═════ Selected excerpt ═════
Debate rages in courts over ‘high-sensitivity’ DNA analysis


Associated Press

NEW YORK

One New York judge ruled the DNA evidence was scientifically sound. Another, just miles away, tossed it out as unreliable.

The same scenario is playing out in courthouses around the world amid a debate over whether a type of DNA analysis involving the amplification of tiny amounts of genetic material is reliable enough to convict someone for a crime.

The technique, known as low-copy number or high-sensitivity analysis can be used when investigators use “touch DNA” and are only able to collect a few human cells left behind when someone touches an object such as a gun, the handle of a knife, or even clothing.

While many prosecutors and forensic experts hail it as powerful tool that can help close cases, critics – most notably the FBI – argue it is inconclusive and unreliable. But there is no clear case law on the merits of the science, leaving judges to evaluate it on a case-by-case basis.

“If the experts in the DNA field cannot agree on the weight to be given to evidence produced by high sensitivity analysis, it would make no sense to throw such evidence before a lay jury,” Brooklyn state Supreme Court Justice Mark Dwyer said last year in throwing out a DNA sample swabbed from a bicycle in an attempted murder case.

With low-copy number DNA, the samples are so small – less than 100 picograms, or about 16 human cells – that scientists amplify them more than typical DNA samples and that’s one of the reasons critics say the technique is troubling.

“It’s more likely to pick up contamination, transference,” said Jessica Goldthwaite, a staff attorney with the Legal Aid Society’s DNA unit, who worked on the Brooklyn case. “You can’t be assured of the reliability of the results.”

For example, she said, “you shake my hand and then I touch a gun, your DNA could end up on the gun.”

Such concerns prompted the FBI to forbid laboratories to run low-copy number profiles through the national DNA database. The FBI has said it is studying the use of low-copy DNA analysis but it hasn’t “demonstrated the necessary reliability for use in forensic casework.”

Perhaps the most high-profile example of the technique, and the controversy, came in the case of Amanda Knox, the American college student charged with killing her roommate in Italy. A low-copy number DNA sample taken from the handle of a kitchen knife helped convict her but a forensic report in 2011 called the evidence unreliable and possibly contaminated, leading to the exoneration of both Knox and her co-defendant.

The two were later retried, convicted and exonerated a second time.

New York City’s medical examiner’s office says it uses the protocol in about 10 percent of the DNA cases it analyzes.

Its forensic scientists have performed about 7,500 low-copy number tests since 2005 and have testified in close to 250 cases in state and federal court.
═════ Supplied material ═════
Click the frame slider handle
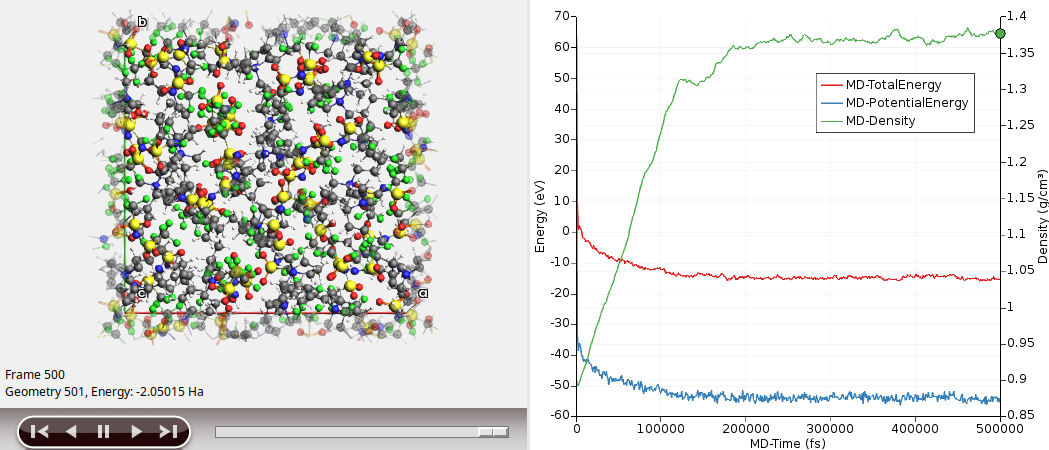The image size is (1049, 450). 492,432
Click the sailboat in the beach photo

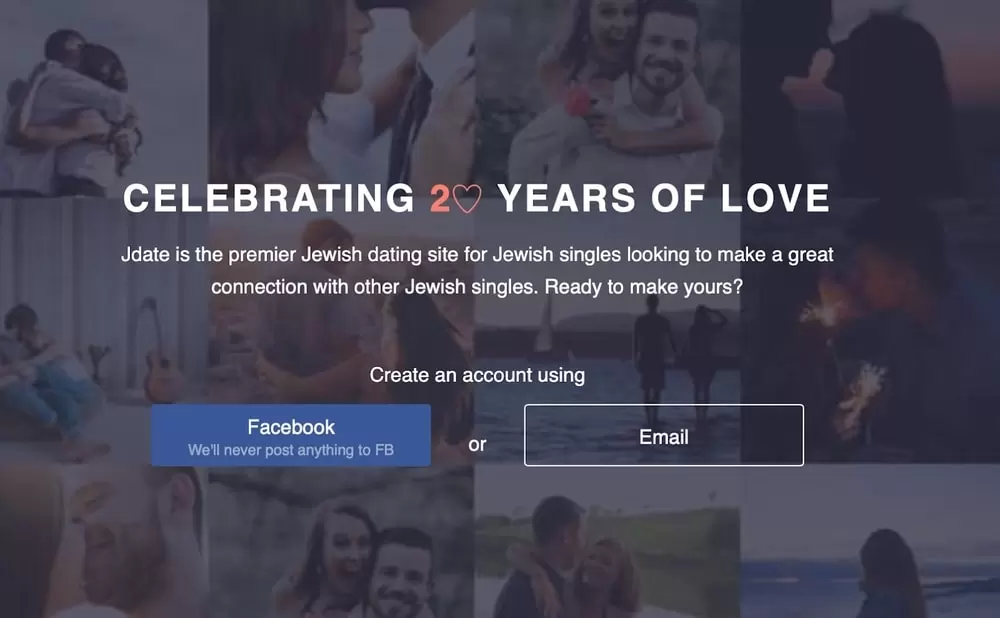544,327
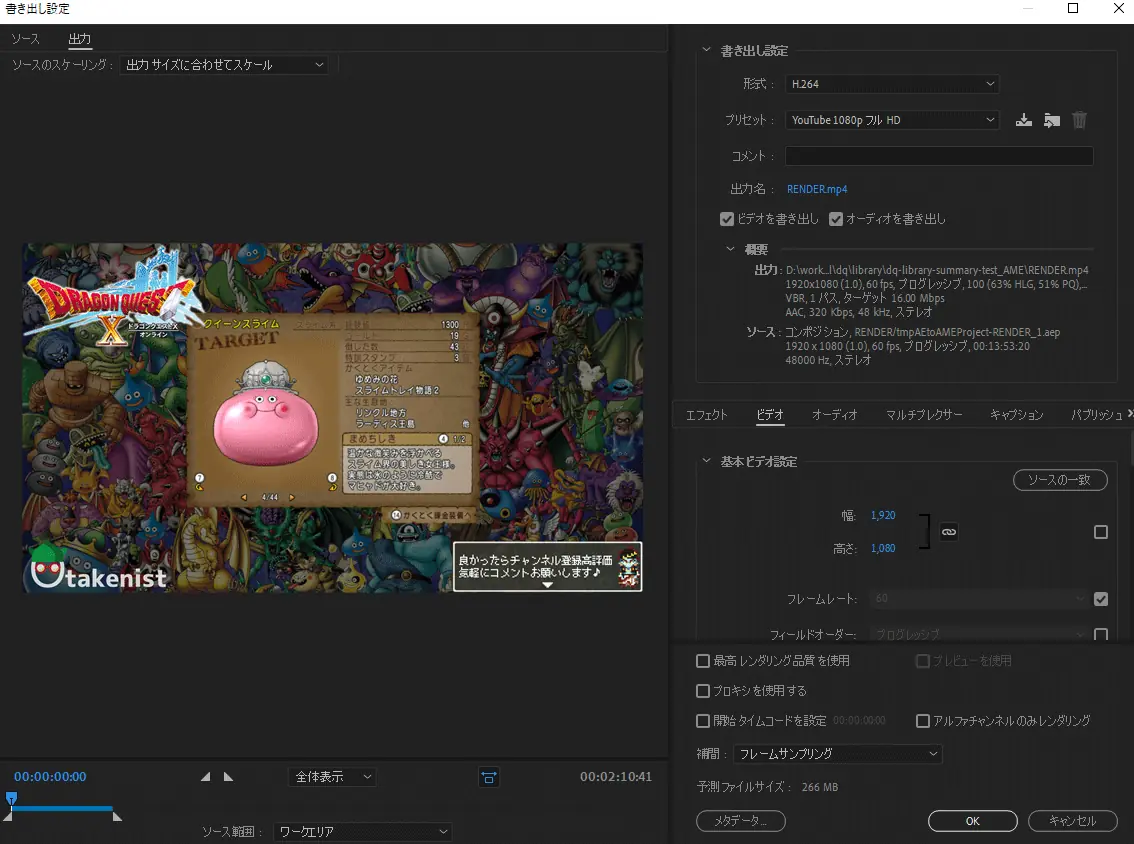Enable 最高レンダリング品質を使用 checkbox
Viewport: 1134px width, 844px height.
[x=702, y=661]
═════
List of tasks:
**A)** Please copy the DNA article word for word, starting at the words "Perhaps the most" and stopping after "a second time.".
**B)** For each statement, say yes or no depending on whether the DNA article agrees with it, and quote the deciding words from the article.
(i) The FBI forbids laboratories to run low-copy number profiles through the national DNA database.
(ii) Low-copy number samples are less than 100 picograms, or about 16 human cells.
(iii) New York City's medical examiner's office uses the protocol in about half of the DNA cases it analyzes.
**C)** Name every person the DNA article identifies by name.
The material after the DNA article is separate from it.

Outputs in order:
**A)**
Perhaps the most high-profile example of the technique, and the controversy, came in the case of Amanda Knox, the American college student charged with killing her roommate in Italy. A low-copy number DNA sample taken from the handle of a kitchen knife helped convict her but a forensic report in 2011 called the evidence unreliable and possibly contaminated, leading to the exoneration of both Knox and her co-defendant.

The two were later retried, convicted and exonerated a second time.

**B)**
(i) Yes: "Such concerns prompted the FBI to forbid laboratories to run low-copy number profiles through the national DNA database."
(ii) Yes: "the samples are so small – less than 100 picograms, or about 16 human cells"
(iii) No: "it uses the protocol in about 10 percent of the DNA cases it analyzes"

**C)**
Mark Dwyer
Jessica Goldthwaite
Amanda Knox